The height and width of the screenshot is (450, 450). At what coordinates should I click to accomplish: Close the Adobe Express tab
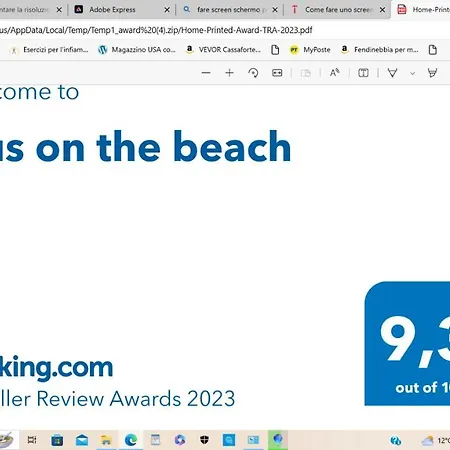point(167,10)
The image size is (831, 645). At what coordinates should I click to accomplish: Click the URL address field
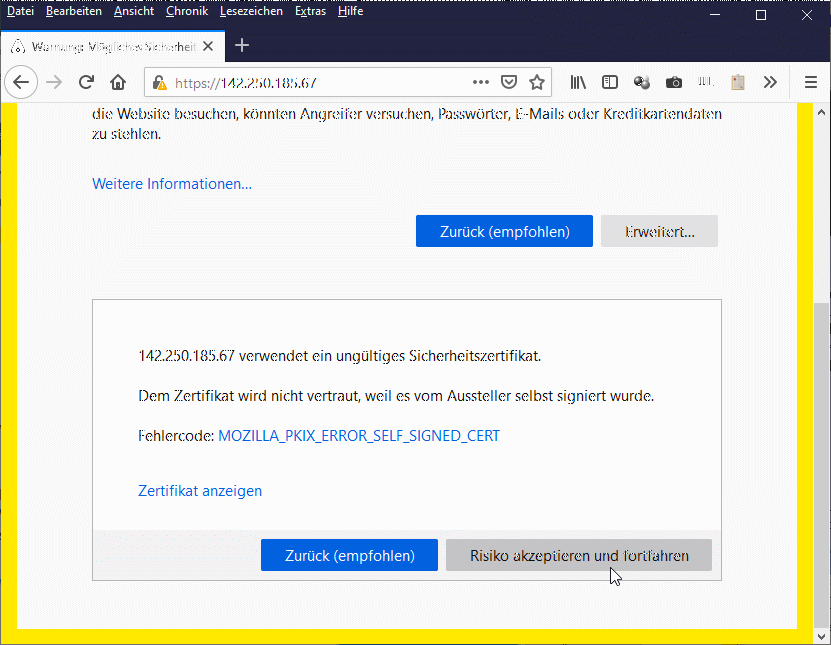(x=320, y=83)
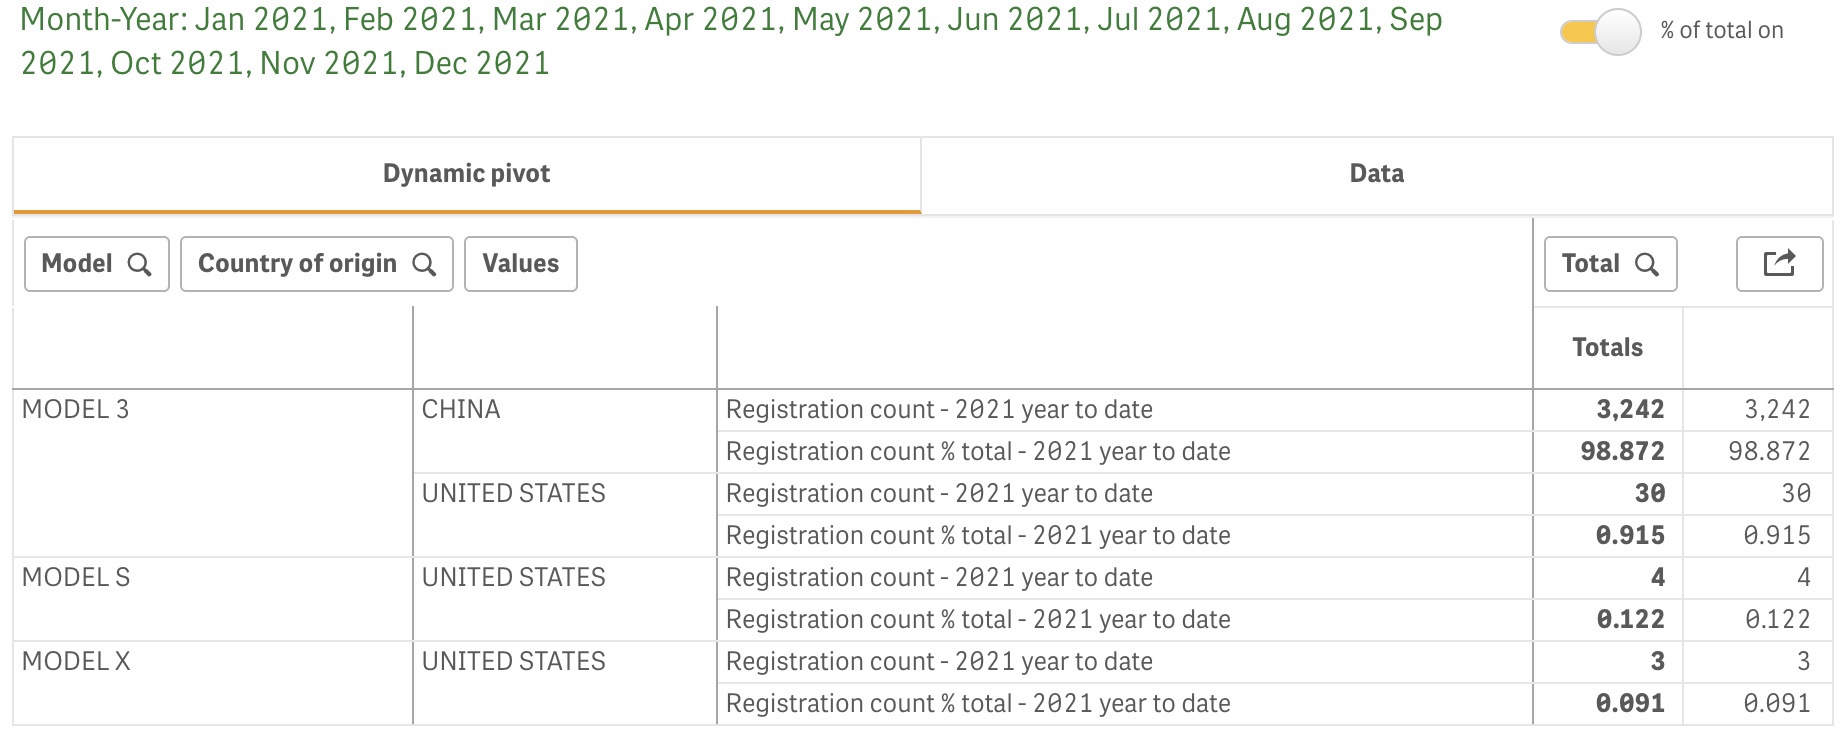Viewport: 1846px width, 732px height.
Task: Select the MODEL S row header
Action: click(76, 577)
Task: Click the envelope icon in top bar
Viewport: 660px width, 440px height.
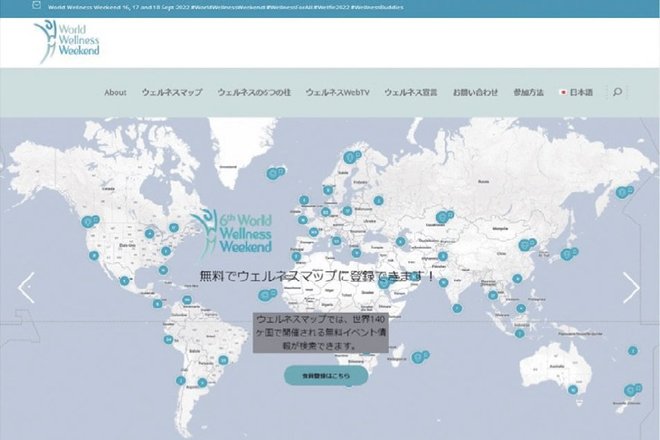Action: [37, 5]
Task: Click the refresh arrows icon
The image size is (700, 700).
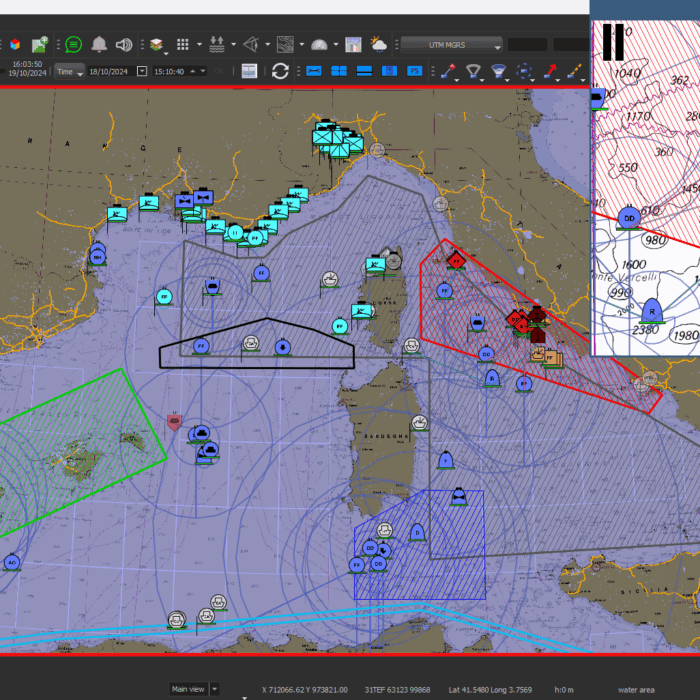Action: pyautogui.click(x=280, y=71)
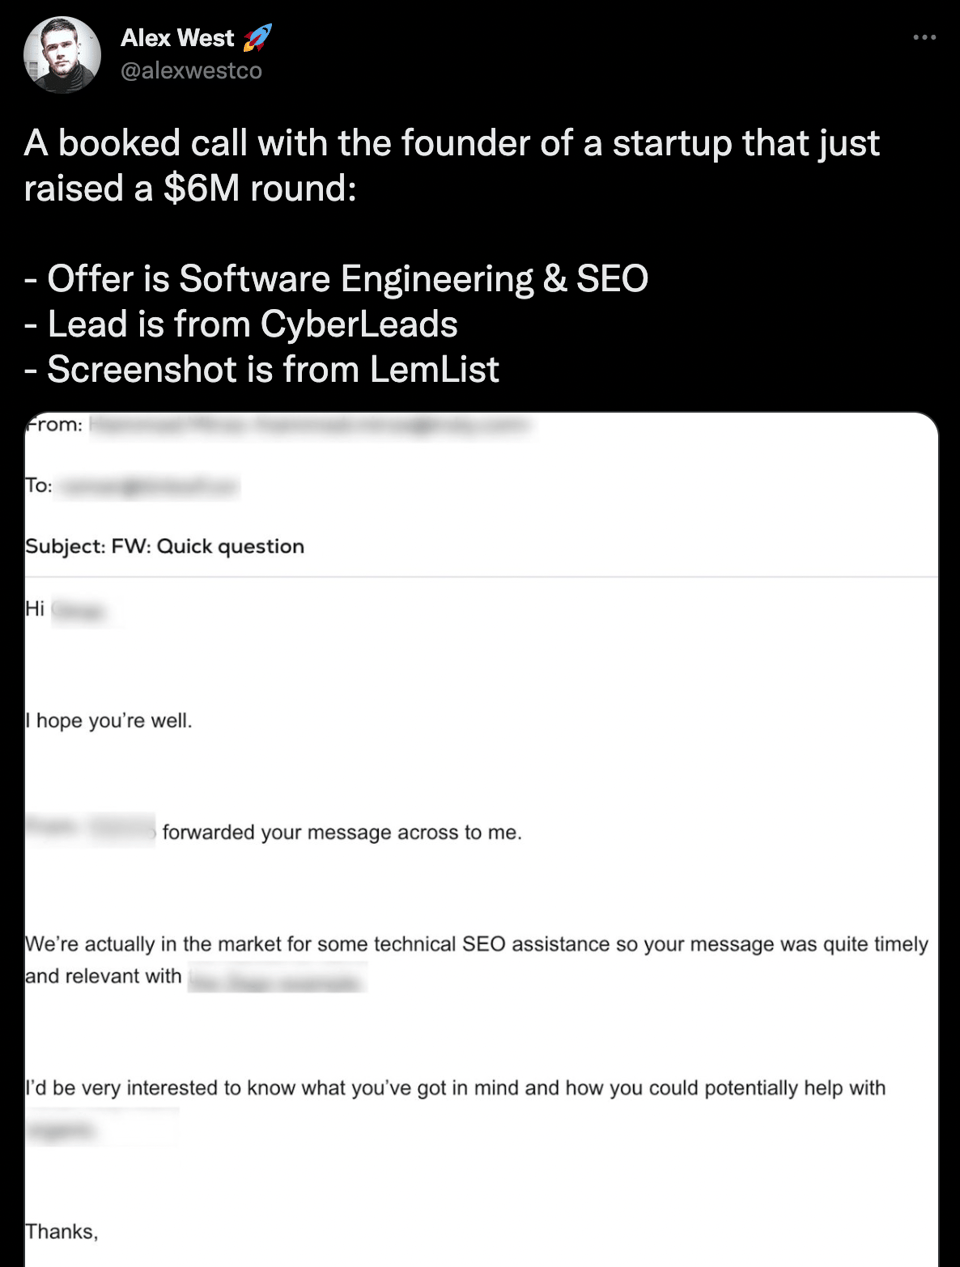The height and width of the screenshot is (1267, 960).
Task: Click the blurred text after "and relevant with"
Action: click(x=276, y=979)
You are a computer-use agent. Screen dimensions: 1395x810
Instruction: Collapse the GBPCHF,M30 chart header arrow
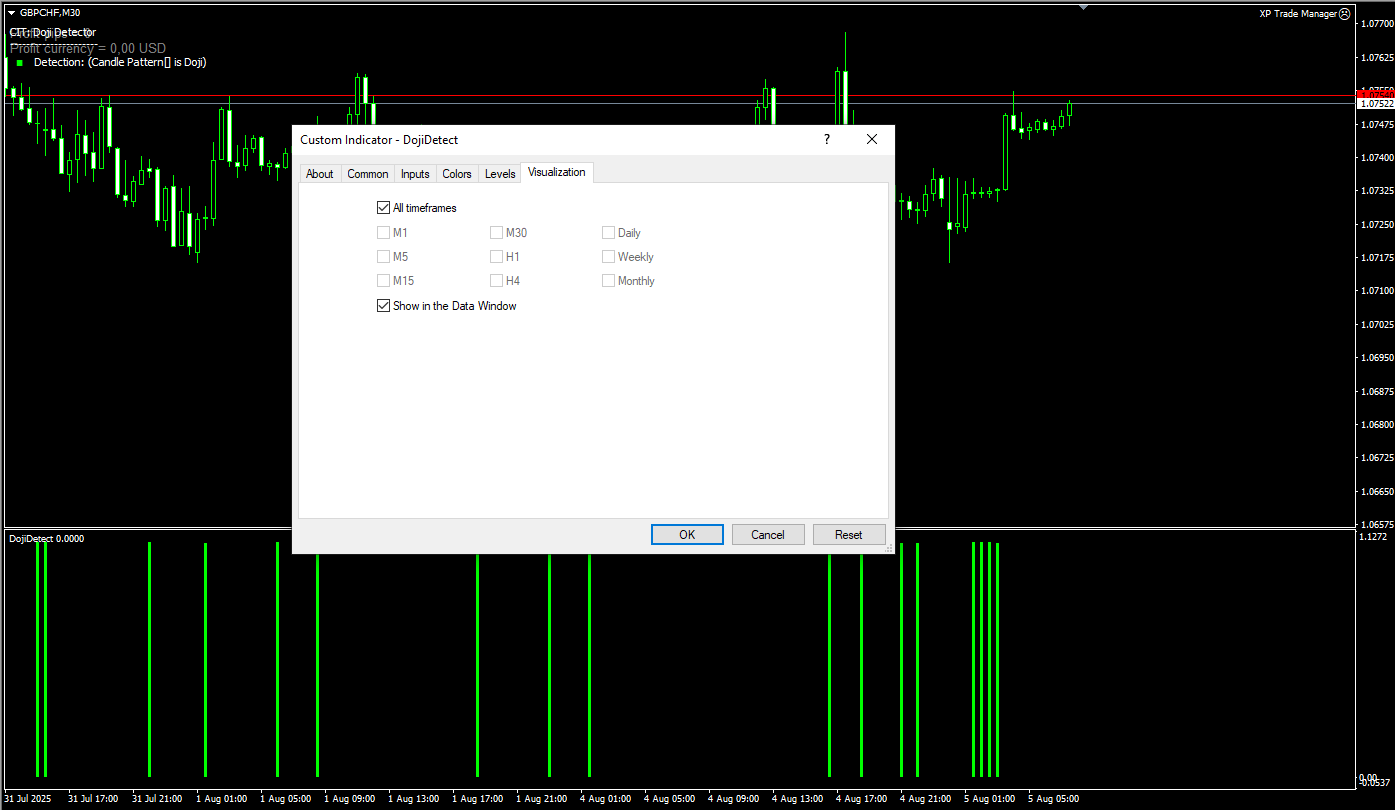[x=10, y=12]
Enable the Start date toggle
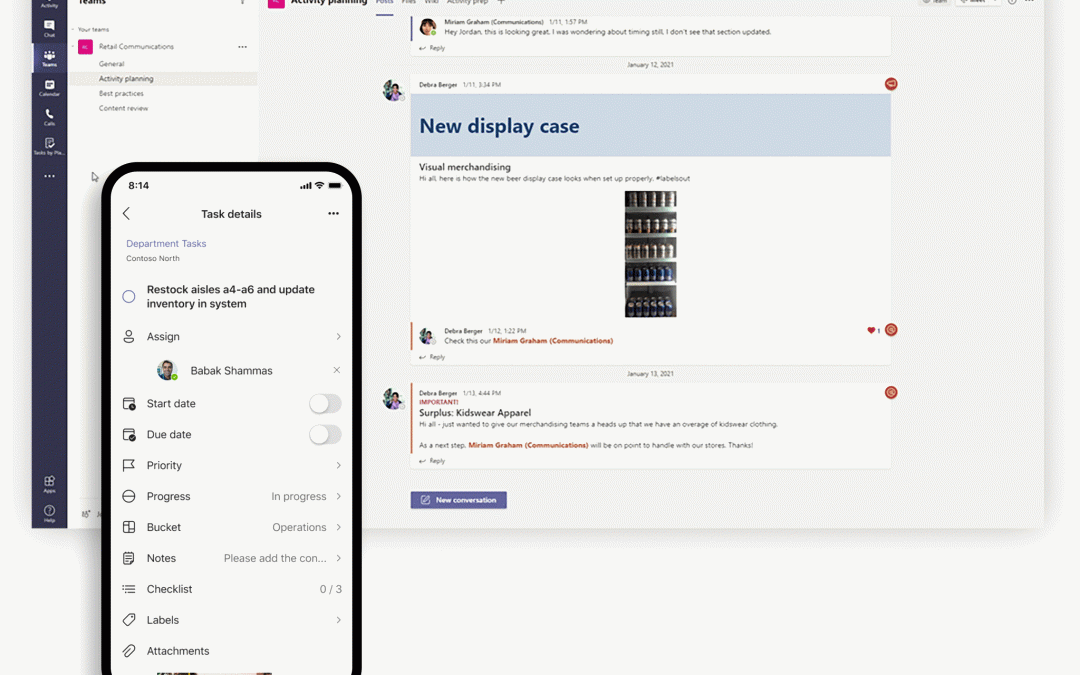The image size is (1080, 675). click(324, 404)
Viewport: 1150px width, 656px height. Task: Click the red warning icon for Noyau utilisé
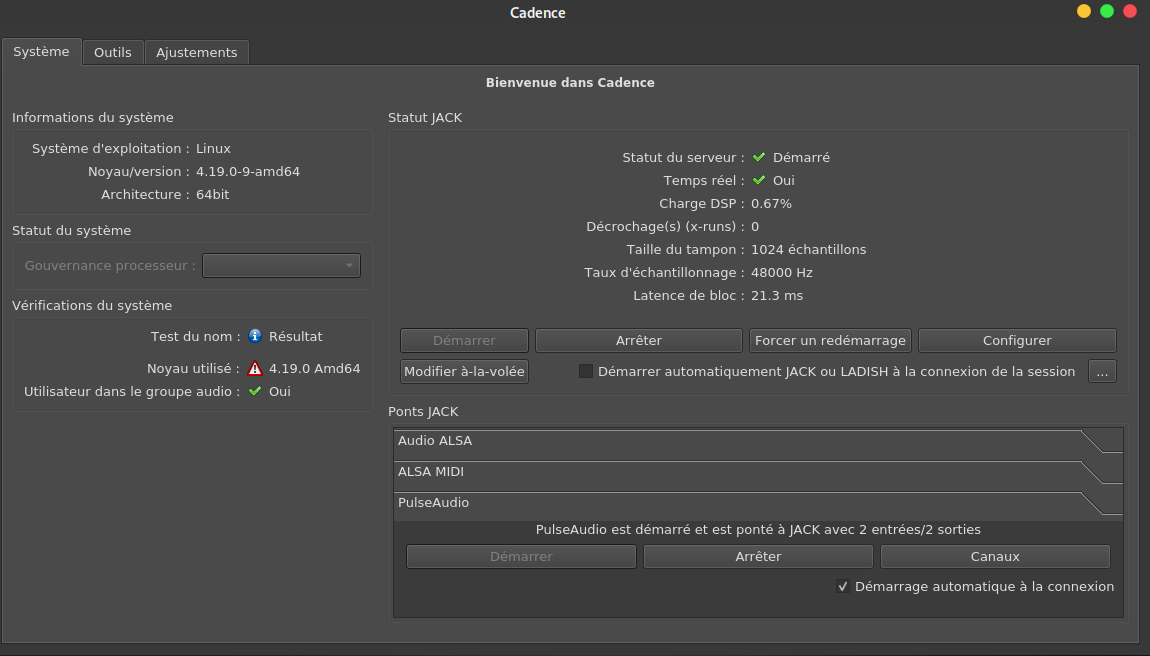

#####

### Assignment:
Tally how many lines of the data include the word "icon". Write the number and nothing else.

### Finished exercise:
3